The resurgence of bulk wine is happening all over. It’s particularly meaningful for Spain in 2014, as last year, the country became the world’s top wine producer by volume for the first time – a distinction that usually belongs to France or Italy – with 50.5 million hectoliters, 41 percent more than the previous year. (This makes a lot of sense, since 14 percent of the total area under vine around the world is in Spain.) And 50 percent of the country’s production is bulk wine, with or without a protected designation of origin.

The financial crisis has played no small part in bulk wine’s return; there’s demand for an economic way to satisfy consumers’ needs. At the same time, the explosion in interest in food and wine has made consumers significantly more knowledgeable about quality. They have three main markets to choose from: retail boxed wine; wine on tap at bars and restaurants, usually sold as the “house wine;” and retail bulk wine, which customers take home in refillable containers (glass and plastic are both common). The last, found mostly in traditional bodegas or a few modern wine shops, has a special bonus: it allows buyers to create their own personal blends.

A good bulk wine needs a good – that is, appropriate – vessel and proper maintenance. A fino, or light, young wine, for example, is better off in a bag-in-box than in wood barrels, to keep it from being exposed to the atmosphere and oxidizing.

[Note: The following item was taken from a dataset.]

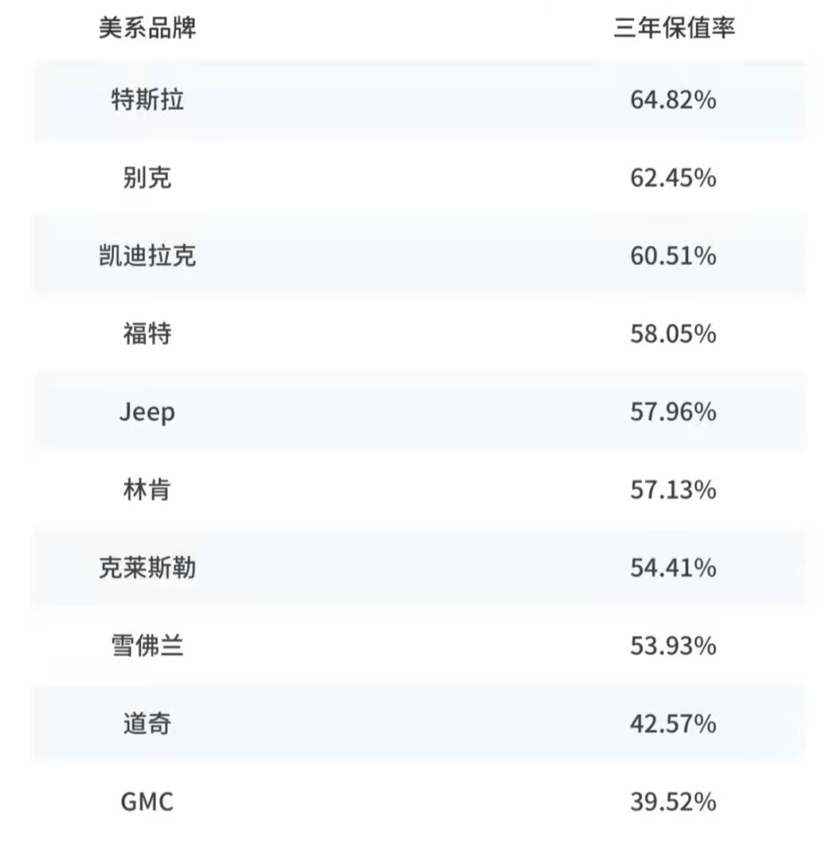This screenshot has width=837, height=841.
Task: Select the 特斯拉 brand name
Action: click(x=147, y=100)

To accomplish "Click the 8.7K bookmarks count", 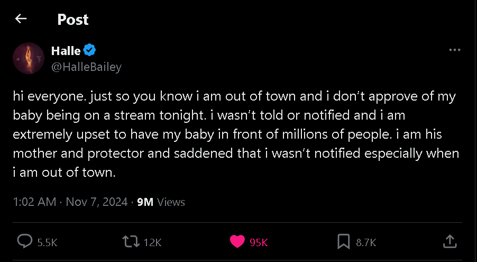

Jesús, the owner of La Pubilla del Taulat, explained to us that the bodega’s seven century-old barrels must be cleaned regularly to keep them in tip-top shape. Every Tuesday he cleans the inside of the barrels, flipping the vessels in both directions to drain them properly and remove any trace of wine inside. To conclude the process, he burns a sulfur strip inside the barrel to release sulfur dioxide, which deters the growth of bacteria that could destroy the wine.

In Barcelona, just as in cities all over the world, everything old is new again, especially among the young, who are flocking to traditional bodegas for wine on tap and tapas. At these casual bars, you can fill your bottles or your glass directly from the barrels and drink it accompanied by small plates of fried fish, patatas bravas, cheeses or beans with ham. We particularly like Bar Bodega Quimet in Gràcia; the young and successful Casa Mariol, a modern tapas bar from the eponymous winery, which is known for wonderful, well-priced bottled wine from Terra Alta as well as vermouth and bulk wine; and the classic Bodega Massana, which has supplied Horta locals since 1930 and where you also can have tapas and an esmorzar de forquilla, the traditional robust Catalan breakfast. We love Massana’s barrel clock – the hours are marked by taps, each of which is connected by a tube to the fortified wines in the wood barrels above. How else will you know when it’s Port O’Clock or Vermut-Thirty?

When we’re looking more to replenish our home inventory, we visit the other type of traditional bodega, which sticks mainly to retail. These shops include La Bodegueta, El Antic Celler de Gràcia (in business since 1933), Bodega Maestrazgo (since 1952), L’Hereu Vinacoteca or La Pubilla del Taulat. All of these places take the most thorough care of their barrels and containers and offer a wider range of wines and plenty of expert advice.

We’re thrilled by the return of bulk wine, and you should be too. The best news of all: more for everyone.